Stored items
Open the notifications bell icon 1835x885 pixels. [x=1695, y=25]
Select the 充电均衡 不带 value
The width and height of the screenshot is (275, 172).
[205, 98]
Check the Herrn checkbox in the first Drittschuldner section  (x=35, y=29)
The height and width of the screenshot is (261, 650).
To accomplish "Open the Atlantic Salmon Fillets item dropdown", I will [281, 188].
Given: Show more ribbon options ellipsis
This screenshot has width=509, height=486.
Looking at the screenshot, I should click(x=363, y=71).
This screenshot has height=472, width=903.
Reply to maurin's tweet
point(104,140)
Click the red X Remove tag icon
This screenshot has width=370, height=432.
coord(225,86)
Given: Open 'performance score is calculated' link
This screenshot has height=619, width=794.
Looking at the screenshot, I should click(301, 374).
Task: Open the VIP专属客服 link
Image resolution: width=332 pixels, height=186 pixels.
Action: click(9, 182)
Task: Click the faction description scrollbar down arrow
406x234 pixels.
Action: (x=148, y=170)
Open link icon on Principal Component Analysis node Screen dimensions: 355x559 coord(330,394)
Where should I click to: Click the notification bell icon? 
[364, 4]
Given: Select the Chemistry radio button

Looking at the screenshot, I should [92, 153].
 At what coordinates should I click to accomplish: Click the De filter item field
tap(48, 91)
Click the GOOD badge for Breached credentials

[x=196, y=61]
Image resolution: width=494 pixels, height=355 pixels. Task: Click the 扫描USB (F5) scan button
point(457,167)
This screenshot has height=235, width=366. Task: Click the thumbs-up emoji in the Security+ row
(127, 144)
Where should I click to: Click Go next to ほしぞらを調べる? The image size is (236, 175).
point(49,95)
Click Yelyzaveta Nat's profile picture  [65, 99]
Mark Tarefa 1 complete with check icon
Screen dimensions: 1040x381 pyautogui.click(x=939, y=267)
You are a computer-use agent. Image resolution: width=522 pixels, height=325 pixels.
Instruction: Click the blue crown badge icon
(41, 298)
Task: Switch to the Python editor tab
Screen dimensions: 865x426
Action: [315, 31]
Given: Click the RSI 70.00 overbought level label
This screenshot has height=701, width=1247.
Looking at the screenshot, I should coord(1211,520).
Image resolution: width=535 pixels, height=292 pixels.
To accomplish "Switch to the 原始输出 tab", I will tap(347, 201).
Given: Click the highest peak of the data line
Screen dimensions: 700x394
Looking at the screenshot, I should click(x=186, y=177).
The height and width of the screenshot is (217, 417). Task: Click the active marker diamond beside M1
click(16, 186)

_Problem details_
A faithful retyping of every entry above is the task.

_Task solution_
Open the notifications bell icon 1835x885 pixels. [x=1695, y=25]
Select the 充电均衡 不带 value
The width and height of the screenshot is (275, 172).
[205, 98]
Check the Herrn checkbox in the first Drittschuldner section  (x=35, y=29)
The height and width of the screenshot is (261, 650).
To accomplish "Open the Atlantic Salmon Fillets item dropdown", I will [281, 188].
Given: Show more ribbon options ellipsis
This screenshot has width=509, height=486.
Looking at the screenshot, I should click(x=363, y=71).
This screenshot has height=472, width=903.
Reply to maurin's tweet
point(104,140)
Click the red X Remove tag icon
This screenshot has width=370, height=432.
coord(225,86)
Given: Open 'performance score is calculated' link
This screenshot has height=619, width=794.
Looking at the screenshot, I should click(301, 374).
Task: Open the VIP专属客服 link
Image resolution: width=332 pixels, height=186 pixels.
Action: click(9, 182)
Task: Click the faction description scrollbar down arrow
406x234 pixels.
Action: (x=148, y=170)
Open link icon on Principal Component Analysis node Screen dimensions: 355x559 coord(330,394)
Where should I click to: Click the notification bell icon? 
[364, 4]
Given: Select the Chemistry radio button

Looking at the screenshot, I should [92, 153].
 At what coordinates should I click to accomplish: Click the De filter item field
tap(48, 91)
Click the GOOD badge for Breached credentials

[x=196, y=61]
Image resolution: width=494 pixels, height=355 pixels. Task: Click the 扫描USB (F5) scan button
point(457,167)
This screenshot has height=235, width=366. Task: Click the thumbs-up emoji in the Security+ row
(127, 144)
Where should I click to: Click Go next to ほしぞらを調べる? The image size is (236, 175).
point(49,95)
Click Yelyzaveta Nat's profile picture  [65, 99]
Mark Tarefa 1 complete with check icon
Screen dimensions: 1040x381 pyautogui.click(x=939, y=267)
You are a computer-use agent. Image resolution: width=522 pixels, height=325 pixels.
Instruction: Click the blue crown badge icon
(41, 298)
Task: Switch to the Python editor tab
Screen dimensions: 865x426
Action: [315, 31]
Given: Click the RSI 70.00 overbought level label
This screenshot has height=701, width=1247.
Looking at the screenshot, I should coord(1211,520).
Image resolution: width=535 pixels, height=292 pixels.
To accomplish "Switch to the 原始输出 tab", I will tap(347, 201).
Given: Click the highest peak of the data line
Screen dimensions: 700x394
Looking at the screenshot, I should click(x=186, y=177).
The height and width of the screenshot is (217, 417). Task: Click the active marker diamond beside M1
click(16, 186)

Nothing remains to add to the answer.